6. Erwerbslosenfrühstück

 Zu einer guten Tradition ist das Erwerbslosenfrühstück im Wahlkreisbüro geworden. Bei der 6. Auflage war die Leiterin des Jobcenters, Frau Völksch und ihre Mitarbeiterin Frau Weigel, die für das  Aufgabengebiet „Bildungs- und Teilhabepaket“ zuständig ist, als Gäste eingeladen.

Nachdem dieses Paket Anfang des Jahres etwas holprig gestartet ist, sind nun fast alle Fragen der Ausführung geklärt. Diese zu erläutern war das Thema des Frühstücks.

Im Salzlandkreis gibt es ca. 15.000 anspruchsberechtigte Kinder. Das betrifft Kinder aus Familien, die Arbeitslosengeld II (Hartz IV), oder Sozialhilfe beziehen ebenso wie Familien, die Wohngeld, Asylbewerberleistungen oder Kindergeldzuschlag erhalten. Mittlerweile sind 1645 Anträge gestellt worden.

Leistungen können für die Bereiche ein- und mehrtägige Klassen- bzw. Kitafahrten, Schulbedarf, Schülerbeförderung, Lernförderung, Mittagessen, Sport- und kulturelle Teilhabe beantragt werden. Jede Leistung, (mit Ausnahme des Schulbedarfs für Kinder aus Familien im „Hartz-IV-Bezug“) muss beantragt werden. Die Einrichtungen bekommen dann eine Kostenübernahmeerklärung, und nach Erbringung der Leistung erfolgt eine Direktzahlung durch das jeweilige Amt. Auf Grund des hohen bürokratischen Aufwandes hat man sich gegen Gutscheinsysteme entschieden.

Folgende Regeln gelten:

Klassen- oder Kitafahrten

 Laut Erlass des Kultusministeriums können Fahrten alle 2 Jahre für max. 5 Tage durchgeführt werden. Die tatsächlich entstehenden Kosten werden auf Antrag übernommen.

Schulbedarf

 Die Zahlungen für Schulbedarf werden gesplittet und im August (70 Euro) und im Februar (30 Euro) ausgezahlt. EmpfängerInnen von Sozialhilfe, Wohngeld, Asylbewerberleistungen oder Kindergeldzuschlag erhalten diese Leistung auf Antrag, bei Hartz-IV-EmpfängerInnen wird diese Leistung automatisch gezahlt.

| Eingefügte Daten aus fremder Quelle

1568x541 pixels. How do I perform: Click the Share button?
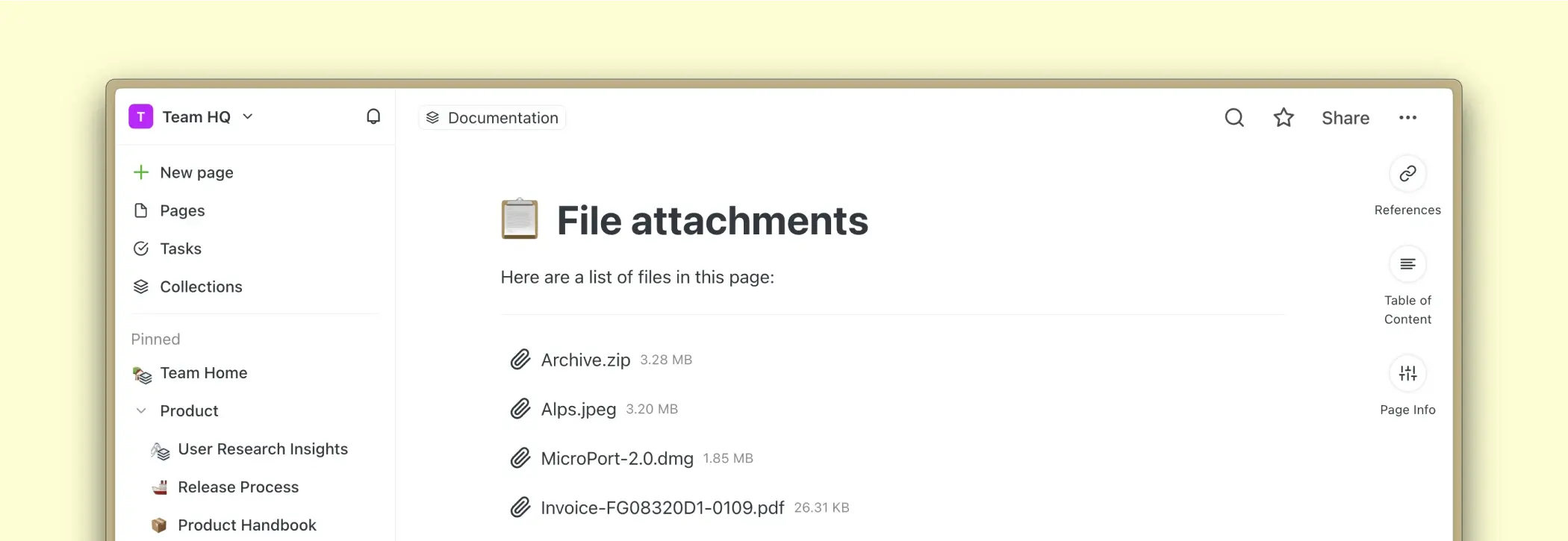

Schülerbeförderung ab der 11. Klasse

 Dies ist der einzige noch nicht abschließend geklärte Punkt. Hier muss noch eine Entscheidung der Landespolitik abgewartet werden.

Lernförderung

 Voraussetzung für die Gewährung der Leistung ist eine Bestätigung der Versetzungsgefährdung durch die Lehrerkonferenz und eine Erklärung, dass schulische Angebote nicht ausreichen, um das Klassenziel zu erreichen. Ist dies der Fall, werden auf Antrag die Kosten für die Nachhilfe übernommen.

Mittagessen

 Auf Antrag werden die Kosten für das Mittagessen in Kita und Schule übernommen, die einen Eigenanteil von 1 Euro übersteigen. Eine Einigung über das Verfahren der Kostenübernahme wurde mit den Essenanbietern inzwischen hergestellt. Es wird über das die Erstellen von 2 Rechnungen geregelt. Problematisch ist, dass das Gesetz die Übernahme der Kosten auf die Schulzeit beschränkt. Eine Ferienregelung gibt es bisher nicht.

Teilnahme am sozialen und kulturellen Leben

 Pro Monat und Kind steht auf Antrag ein Betrag von 10 Euro zur Verfügung. Diese können gesplittet werden.